Stored data:
▼▼▼

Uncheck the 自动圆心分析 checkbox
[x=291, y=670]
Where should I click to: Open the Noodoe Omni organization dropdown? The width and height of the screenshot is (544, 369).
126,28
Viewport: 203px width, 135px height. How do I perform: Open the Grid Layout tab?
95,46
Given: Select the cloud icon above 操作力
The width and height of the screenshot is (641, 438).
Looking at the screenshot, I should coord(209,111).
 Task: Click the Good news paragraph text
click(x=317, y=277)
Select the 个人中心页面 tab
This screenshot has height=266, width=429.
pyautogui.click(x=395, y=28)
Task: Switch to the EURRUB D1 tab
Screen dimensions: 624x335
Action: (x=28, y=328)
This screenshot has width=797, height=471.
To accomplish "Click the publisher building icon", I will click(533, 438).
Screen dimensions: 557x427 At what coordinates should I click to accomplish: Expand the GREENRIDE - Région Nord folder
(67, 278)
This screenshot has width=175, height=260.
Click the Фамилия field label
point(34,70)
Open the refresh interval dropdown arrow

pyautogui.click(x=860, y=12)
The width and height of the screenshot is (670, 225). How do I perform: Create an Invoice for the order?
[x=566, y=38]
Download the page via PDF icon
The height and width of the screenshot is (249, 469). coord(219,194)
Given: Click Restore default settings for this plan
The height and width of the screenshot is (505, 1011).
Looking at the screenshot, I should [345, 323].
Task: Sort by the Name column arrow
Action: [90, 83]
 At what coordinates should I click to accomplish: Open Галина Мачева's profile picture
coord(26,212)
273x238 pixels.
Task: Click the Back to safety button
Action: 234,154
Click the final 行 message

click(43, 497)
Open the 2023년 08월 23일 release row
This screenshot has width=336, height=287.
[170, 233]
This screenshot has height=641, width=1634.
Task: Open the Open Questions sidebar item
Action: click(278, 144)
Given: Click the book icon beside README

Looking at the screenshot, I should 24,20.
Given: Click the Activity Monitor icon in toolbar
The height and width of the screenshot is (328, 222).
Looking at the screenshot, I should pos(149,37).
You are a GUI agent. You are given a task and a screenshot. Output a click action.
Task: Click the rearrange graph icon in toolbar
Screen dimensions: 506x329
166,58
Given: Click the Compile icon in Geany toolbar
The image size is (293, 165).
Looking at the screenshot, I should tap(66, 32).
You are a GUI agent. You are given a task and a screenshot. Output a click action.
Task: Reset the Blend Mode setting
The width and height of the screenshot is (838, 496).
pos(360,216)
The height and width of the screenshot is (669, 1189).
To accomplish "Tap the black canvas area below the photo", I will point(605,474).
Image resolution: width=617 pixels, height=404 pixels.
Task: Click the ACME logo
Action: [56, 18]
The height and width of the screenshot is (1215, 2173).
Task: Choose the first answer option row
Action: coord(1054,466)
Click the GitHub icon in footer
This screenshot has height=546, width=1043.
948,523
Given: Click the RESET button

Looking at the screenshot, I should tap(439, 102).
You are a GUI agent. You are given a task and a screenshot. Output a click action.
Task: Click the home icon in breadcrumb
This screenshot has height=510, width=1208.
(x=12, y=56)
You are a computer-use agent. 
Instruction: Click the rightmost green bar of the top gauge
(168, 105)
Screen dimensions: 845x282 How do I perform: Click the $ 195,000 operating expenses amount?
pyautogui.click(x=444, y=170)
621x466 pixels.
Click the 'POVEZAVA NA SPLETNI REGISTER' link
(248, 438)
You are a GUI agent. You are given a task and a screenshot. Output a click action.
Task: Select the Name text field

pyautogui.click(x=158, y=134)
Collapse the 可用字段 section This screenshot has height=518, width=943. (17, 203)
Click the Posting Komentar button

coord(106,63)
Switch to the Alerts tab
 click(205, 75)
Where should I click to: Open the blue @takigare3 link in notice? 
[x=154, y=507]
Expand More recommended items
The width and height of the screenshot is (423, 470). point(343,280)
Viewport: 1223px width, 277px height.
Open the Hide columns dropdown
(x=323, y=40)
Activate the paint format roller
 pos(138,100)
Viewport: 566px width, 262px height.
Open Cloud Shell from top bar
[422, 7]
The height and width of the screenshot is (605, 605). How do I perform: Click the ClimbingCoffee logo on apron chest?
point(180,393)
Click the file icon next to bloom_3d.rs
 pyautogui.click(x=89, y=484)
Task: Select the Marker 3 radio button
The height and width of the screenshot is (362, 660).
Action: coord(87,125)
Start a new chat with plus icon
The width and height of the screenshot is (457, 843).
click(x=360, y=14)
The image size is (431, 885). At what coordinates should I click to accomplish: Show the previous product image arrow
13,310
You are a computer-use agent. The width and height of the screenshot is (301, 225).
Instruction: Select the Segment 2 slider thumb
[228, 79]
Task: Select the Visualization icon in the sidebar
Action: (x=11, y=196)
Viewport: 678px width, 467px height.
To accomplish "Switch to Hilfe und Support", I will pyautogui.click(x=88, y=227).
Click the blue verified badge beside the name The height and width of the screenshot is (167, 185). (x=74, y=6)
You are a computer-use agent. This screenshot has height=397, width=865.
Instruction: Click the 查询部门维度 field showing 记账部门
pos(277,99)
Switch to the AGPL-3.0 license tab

▲▲▲

* **DIRECTIONS FOR THIS TASK**
Where in the entries above does the word "toolbar" appear? Copy each line that has it.

* **ANSWER SECTION**
Given: Click the Activity Monitor icon in toolbar
Task: Click the rearrange graph icon in toolbar
Given: Click the Compile icon in Geany toolbar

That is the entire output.